$\beta$-Cyclodextrin polymer binding to DNA: Modulating the physicochemical parameters

Cyclodextrins and cyclodextrins-modified molecules have interesting and appealing properties due to their capacity to host components that are normally insoluble or poorly soluble in water. In this work, we investigate the interaction of a $\beta$-cyclodextrin polymer (poly-$\beta$-CD) with $\lambda$-DNA. The polymers are obtained by the reaction of $\beta$-CD with epichlorohydrin in alkaline conditions. We have used optical tweezers to characterize the changes of the mechanical properties of DNA molecules by increasing the concentration of poly-$\beta$-CD in the sample. The physical chemistry of the interaction is then deduced from these measurements by using a recently developed quenched-disorder statistical model. It is shown that the contour length of the DNA does not change in the whole range of poly-$\beta$-CD concentration $\left(<300\mu \mathrm{M}\right)$. On the other hand, significant alterations were observed in the persistence length that identifies two binding modes corresponding to the clustering of $\sim 2.6$ and $\sim 14$ polymer molecules along the DNA double helix, depending on the polymer concentration. Comparing these results with the ones obtained for monomeric $\beta$-CD, it was observed that the concentration of CD that alters the DNA persistence length is considerably smaller when in the polymeric form. Also, the binding constant of the polymer-DNA interaction is three orders of magnitude higher than the one found for native (monomeric) $\beta$-CD. These results show that the polymerization of the $\beta$-CD strongly increases its binding affinity to the DNA molecule. This property can be wisely used to modulate the binding of cyclodextrins to the DNA double helix.

Figure 1

Representative force-extension curves obtained at different poly-$\beta$-CD concentrations, along with the WLC fittings (solid lines).
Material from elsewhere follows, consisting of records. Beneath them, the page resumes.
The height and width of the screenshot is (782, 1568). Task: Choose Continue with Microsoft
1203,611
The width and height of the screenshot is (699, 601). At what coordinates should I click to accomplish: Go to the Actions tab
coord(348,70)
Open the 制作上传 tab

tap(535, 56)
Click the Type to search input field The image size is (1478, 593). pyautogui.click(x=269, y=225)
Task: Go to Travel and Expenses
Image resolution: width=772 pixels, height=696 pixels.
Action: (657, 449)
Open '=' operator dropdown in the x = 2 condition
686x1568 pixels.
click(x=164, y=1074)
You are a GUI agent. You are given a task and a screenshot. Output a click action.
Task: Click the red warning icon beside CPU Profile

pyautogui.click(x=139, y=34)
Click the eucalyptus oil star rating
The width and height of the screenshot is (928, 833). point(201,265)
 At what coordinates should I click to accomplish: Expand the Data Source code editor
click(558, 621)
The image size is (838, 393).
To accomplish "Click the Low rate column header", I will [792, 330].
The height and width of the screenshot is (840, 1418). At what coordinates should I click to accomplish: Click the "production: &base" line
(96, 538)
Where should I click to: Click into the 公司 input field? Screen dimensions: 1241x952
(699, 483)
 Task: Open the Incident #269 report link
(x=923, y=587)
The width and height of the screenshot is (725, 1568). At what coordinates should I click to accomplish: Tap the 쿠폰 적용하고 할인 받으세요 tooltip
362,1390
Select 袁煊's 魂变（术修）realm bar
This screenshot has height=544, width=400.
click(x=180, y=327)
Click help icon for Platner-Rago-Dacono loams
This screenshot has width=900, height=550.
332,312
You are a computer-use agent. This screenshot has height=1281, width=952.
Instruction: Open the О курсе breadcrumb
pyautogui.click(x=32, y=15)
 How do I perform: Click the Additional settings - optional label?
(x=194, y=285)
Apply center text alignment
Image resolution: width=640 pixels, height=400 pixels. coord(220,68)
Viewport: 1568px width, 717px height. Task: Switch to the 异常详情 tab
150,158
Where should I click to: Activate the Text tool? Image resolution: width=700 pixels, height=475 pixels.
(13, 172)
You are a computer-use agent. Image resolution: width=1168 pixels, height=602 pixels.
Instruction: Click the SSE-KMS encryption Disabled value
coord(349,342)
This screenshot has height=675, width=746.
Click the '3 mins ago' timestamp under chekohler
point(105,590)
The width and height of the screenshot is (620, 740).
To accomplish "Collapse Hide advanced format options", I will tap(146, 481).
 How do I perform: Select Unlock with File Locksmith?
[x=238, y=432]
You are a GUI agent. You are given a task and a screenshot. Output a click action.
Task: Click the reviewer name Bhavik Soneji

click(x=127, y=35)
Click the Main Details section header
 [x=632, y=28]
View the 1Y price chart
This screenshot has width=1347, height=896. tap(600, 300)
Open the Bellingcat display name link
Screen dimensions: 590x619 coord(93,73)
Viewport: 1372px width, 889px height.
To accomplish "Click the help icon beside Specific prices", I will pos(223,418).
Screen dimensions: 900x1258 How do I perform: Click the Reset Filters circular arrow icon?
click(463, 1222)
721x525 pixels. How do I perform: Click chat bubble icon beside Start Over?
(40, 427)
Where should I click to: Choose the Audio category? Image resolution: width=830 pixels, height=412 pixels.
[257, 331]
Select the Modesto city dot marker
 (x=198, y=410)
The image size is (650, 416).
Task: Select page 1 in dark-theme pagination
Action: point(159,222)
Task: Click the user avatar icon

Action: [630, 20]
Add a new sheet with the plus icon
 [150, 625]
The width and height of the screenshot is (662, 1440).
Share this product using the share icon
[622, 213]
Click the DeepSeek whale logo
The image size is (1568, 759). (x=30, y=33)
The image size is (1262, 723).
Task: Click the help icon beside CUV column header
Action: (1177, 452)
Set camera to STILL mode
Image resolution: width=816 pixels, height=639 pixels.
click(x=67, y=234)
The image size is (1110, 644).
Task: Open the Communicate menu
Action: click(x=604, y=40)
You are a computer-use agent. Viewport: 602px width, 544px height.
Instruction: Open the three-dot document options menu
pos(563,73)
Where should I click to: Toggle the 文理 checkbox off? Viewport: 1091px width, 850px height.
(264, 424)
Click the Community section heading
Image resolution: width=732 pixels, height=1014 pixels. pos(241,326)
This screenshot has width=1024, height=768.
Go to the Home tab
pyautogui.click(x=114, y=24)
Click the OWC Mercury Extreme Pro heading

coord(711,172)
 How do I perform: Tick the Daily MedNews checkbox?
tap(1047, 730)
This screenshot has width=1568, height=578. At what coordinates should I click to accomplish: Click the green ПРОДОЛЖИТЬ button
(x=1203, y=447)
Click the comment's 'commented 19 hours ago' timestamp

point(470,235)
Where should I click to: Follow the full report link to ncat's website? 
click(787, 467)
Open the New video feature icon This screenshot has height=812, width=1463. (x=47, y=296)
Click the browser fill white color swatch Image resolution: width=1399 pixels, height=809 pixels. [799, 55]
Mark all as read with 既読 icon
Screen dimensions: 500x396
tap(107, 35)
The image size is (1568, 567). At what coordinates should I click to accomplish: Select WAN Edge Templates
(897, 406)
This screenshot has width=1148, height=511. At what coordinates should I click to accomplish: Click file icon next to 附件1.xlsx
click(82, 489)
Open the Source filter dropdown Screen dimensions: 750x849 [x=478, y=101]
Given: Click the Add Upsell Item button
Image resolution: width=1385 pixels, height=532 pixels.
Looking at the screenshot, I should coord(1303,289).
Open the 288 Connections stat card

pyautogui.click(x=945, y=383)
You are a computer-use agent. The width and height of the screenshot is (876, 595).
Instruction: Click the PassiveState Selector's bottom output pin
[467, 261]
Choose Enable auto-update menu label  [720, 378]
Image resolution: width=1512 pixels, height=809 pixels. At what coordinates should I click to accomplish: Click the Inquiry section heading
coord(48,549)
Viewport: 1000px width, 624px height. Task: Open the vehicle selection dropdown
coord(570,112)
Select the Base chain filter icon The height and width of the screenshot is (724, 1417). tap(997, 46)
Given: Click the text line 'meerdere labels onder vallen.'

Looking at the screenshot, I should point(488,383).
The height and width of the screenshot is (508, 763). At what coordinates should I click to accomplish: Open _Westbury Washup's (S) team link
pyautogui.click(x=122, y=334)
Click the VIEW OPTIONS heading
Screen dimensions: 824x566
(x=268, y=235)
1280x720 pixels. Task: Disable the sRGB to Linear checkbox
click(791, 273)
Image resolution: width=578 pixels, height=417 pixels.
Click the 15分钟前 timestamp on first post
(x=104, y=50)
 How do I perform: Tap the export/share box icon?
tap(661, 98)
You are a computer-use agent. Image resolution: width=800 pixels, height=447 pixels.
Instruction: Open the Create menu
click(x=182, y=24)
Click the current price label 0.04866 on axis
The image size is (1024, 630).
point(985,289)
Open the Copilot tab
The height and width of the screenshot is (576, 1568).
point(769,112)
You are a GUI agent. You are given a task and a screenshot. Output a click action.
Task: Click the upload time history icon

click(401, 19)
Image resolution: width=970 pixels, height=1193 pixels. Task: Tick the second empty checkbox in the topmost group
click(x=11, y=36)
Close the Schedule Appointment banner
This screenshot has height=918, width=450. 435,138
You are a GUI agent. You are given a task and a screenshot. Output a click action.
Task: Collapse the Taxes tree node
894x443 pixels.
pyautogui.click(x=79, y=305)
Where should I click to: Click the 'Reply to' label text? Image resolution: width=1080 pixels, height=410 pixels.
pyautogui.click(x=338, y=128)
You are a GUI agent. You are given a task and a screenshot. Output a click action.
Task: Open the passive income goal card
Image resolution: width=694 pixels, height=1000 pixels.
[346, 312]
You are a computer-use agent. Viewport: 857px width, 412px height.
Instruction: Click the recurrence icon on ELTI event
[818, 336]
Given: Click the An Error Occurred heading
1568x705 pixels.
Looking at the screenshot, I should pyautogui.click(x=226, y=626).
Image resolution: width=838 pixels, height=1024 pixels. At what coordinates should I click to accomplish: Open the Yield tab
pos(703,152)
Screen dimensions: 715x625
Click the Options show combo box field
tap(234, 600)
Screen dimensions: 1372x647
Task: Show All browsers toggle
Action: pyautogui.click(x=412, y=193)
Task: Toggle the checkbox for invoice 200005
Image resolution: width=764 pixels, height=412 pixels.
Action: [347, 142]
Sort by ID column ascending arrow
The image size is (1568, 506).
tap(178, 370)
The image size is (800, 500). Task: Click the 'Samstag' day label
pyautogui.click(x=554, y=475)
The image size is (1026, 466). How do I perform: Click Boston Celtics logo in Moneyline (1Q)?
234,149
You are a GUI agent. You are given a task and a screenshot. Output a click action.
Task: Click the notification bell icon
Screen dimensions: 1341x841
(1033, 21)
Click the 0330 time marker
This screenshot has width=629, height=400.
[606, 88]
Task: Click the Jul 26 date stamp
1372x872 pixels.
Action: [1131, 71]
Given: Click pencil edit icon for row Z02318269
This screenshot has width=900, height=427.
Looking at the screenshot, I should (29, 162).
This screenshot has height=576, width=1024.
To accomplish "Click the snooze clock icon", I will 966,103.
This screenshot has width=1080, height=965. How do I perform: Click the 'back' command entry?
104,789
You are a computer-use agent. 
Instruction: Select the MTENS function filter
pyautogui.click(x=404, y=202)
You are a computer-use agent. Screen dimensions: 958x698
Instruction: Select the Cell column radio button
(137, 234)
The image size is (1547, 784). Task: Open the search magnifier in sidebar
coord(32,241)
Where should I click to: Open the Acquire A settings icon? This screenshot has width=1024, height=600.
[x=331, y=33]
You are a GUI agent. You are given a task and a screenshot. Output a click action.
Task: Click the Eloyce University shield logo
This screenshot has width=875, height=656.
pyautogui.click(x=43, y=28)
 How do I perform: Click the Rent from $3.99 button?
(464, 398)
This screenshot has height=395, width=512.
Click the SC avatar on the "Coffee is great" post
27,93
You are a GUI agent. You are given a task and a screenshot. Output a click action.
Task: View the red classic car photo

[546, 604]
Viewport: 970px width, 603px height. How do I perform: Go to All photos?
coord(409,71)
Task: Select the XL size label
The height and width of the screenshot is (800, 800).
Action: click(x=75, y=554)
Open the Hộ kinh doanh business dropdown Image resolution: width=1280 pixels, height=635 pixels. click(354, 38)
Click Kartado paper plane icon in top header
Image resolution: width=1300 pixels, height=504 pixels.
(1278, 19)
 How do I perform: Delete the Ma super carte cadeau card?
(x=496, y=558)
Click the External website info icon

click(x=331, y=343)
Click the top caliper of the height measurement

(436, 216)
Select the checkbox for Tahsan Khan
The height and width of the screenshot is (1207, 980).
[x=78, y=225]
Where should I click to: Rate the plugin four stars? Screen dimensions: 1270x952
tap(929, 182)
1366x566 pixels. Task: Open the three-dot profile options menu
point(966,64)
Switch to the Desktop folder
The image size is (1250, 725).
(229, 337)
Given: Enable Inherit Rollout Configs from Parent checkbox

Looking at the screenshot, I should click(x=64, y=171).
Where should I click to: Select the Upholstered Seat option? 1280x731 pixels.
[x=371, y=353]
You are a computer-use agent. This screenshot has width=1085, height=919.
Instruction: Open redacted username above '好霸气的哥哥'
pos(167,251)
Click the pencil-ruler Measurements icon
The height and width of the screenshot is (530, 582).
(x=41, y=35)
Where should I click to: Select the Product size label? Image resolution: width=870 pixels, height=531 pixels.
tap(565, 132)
Black circles: bare DNA; blue squares: 11.4 $\mu \mathrm{M}$ of poly-$\beta$-CD; red diamonds: 153 $\mu \mathrm{M}$ of poly-$\beta$-CD.

Figure 2

Contour length $L$ of the DNA–poly-$\beta$-CD complexes as a function of the poly-$\beta$-CD total concentration in the sample ($C_T$). This mechanical parameter remains approximately constant as the poly-$\beta$-CD concentration increases, a result similar to the one found for the DNA interaction with monomeric $\beta$-CD [19, 26].

Figure 3

Persistence length $A$ for the DNA–poly-$\beta$-CD complexes as a function of the poly-$\beta$-CD total concentration in the sample ($C_T$). The value of $A$ decreases from 40 to 22 nm when $C_T$ increases to $\sim 10\mu \mathrm{M}$ and then presents a slight increase for higher concentrations, saturating at $\sim 26$ nm for $C_T>25\mu \mathrm{M}$. The solid line shows the fit obtained using our model [Eq. (2) plugged into Eq. (1)], which gives $K_1=(2.5\pm 0.3)\times {10}^5{\mathrm{M}}^{-1}$, $n_1=2.6\pm 0.7$, $K_2=(1.0\pm 0.2)\times {10}^5{\mathrm{M}}^{-1}$, and $n_2=14\pm 7$.

Figure 4

The two binding isotherms obtained from the fitting: ${\mathrm{BI}}_1$ (dashed green line) and ${\mathrm{BI}}_2$ (red dotted line). The first binding mode (clusters of 2 to 3 molecules) is the most important at the low concentration range ($C_T\lesssim 10\mu \mathrm{M}$), saturating at $C_T\sim 10\mu \mathrm{M}$. The second binding mode (clusters of around 14 molecules), otherwise, dominates the high concentration range $C_T>10\mu \mathrm{M}$. The transition from the first dominant mode to the second one is strongly correlated to the nonmonotonic behavior of the persistence length (black circles), also shown for comparison purposes.